=== Begin Enclosure ===

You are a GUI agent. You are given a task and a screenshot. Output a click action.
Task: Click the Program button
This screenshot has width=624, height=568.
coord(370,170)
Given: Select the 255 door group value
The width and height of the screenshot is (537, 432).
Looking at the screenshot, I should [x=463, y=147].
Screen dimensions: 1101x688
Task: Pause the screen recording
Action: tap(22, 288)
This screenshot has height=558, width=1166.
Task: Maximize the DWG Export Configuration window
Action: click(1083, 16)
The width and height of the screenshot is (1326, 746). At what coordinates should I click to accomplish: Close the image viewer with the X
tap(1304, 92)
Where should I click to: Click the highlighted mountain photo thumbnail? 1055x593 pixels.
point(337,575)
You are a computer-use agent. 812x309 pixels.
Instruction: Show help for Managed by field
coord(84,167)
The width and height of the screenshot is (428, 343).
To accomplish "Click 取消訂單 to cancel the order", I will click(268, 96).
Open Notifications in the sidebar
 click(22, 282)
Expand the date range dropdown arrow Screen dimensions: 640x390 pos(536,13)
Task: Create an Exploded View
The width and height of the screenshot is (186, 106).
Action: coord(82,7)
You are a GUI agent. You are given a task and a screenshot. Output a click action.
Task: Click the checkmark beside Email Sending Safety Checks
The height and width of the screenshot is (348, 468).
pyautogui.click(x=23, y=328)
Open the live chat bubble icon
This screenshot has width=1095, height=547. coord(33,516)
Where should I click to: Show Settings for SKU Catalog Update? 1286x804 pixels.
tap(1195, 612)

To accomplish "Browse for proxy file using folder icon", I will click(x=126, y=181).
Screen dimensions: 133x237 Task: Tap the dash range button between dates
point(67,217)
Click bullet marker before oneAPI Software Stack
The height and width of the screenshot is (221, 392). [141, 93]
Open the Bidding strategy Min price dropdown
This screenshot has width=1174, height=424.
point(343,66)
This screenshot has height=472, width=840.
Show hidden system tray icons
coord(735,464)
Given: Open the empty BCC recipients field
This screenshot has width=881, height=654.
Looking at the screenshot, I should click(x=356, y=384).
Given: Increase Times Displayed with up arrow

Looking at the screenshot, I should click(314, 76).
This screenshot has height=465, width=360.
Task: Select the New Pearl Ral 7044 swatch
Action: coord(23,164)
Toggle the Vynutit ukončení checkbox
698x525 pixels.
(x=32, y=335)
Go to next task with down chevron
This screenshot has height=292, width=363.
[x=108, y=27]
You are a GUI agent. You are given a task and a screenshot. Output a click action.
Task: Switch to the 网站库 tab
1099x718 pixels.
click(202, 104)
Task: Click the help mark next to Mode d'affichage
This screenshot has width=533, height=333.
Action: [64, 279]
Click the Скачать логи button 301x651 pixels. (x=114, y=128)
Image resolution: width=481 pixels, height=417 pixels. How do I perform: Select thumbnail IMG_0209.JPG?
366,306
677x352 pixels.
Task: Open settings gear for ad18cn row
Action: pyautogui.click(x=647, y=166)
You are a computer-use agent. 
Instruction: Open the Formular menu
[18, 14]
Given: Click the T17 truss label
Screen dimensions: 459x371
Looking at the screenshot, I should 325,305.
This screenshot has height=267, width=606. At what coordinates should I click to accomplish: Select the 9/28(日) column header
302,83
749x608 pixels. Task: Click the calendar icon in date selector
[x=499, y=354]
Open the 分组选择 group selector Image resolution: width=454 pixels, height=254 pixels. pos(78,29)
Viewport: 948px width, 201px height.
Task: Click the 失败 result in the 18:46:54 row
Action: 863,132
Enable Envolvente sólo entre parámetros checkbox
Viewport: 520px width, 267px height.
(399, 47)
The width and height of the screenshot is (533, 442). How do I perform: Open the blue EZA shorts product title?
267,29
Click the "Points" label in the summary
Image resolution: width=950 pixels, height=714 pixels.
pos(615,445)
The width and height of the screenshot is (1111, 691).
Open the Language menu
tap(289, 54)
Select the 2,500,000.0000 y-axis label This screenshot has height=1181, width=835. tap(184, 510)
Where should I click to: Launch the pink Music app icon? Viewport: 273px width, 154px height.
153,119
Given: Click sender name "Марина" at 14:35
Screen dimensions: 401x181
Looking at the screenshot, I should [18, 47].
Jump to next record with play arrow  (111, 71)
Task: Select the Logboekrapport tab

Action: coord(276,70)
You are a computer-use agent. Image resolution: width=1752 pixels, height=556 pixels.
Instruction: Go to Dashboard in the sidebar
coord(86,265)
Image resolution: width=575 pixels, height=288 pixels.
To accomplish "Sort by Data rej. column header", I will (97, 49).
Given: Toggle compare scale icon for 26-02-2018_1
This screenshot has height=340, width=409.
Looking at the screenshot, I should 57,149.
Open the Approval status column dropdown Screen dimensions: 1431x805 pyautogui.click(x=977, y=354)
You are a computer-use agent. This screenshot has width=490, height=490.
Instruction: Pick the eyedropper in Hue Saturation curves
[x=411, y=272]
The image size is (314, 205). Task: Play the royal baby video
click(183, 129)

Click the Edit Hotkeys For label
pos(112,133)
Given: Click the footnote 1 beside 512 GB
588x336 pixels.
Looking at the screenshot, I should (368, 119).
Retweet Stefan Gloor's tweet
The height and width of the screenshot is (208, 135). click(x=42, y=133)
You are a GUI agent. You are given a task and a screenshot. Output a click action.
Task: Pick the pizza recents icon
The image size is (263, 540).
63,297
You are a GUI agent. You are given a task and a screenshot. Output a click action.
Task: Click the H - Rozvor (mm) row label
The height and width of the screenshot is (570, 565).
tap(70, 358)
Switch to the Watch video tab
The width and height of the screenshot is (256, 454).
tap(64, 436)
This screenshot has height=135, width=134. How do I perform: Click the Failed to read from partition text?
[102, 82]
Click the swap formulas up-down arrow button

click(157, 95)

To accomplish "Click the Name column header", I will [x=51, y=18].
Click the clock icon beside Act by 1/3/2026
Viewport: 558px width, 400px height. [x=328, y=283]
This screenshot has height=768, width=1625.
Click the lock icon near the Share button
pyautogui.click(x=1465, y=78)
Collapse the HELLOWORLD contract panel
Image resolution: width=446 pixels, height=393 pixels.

=== End Enclosure ===

### WHAT YOU WILL DO
Scan the listing above and copy all lines containing the word "computer".

### TASK SOLUTION
You are a computer-use agent. 812x309 pixels.
You are a computer-use agent. 
You are a computer-use agent. Image resolution: width=1752 pixels, height=556 pixels.
You are a computer-use agent. This screenshot has width=490, height=490.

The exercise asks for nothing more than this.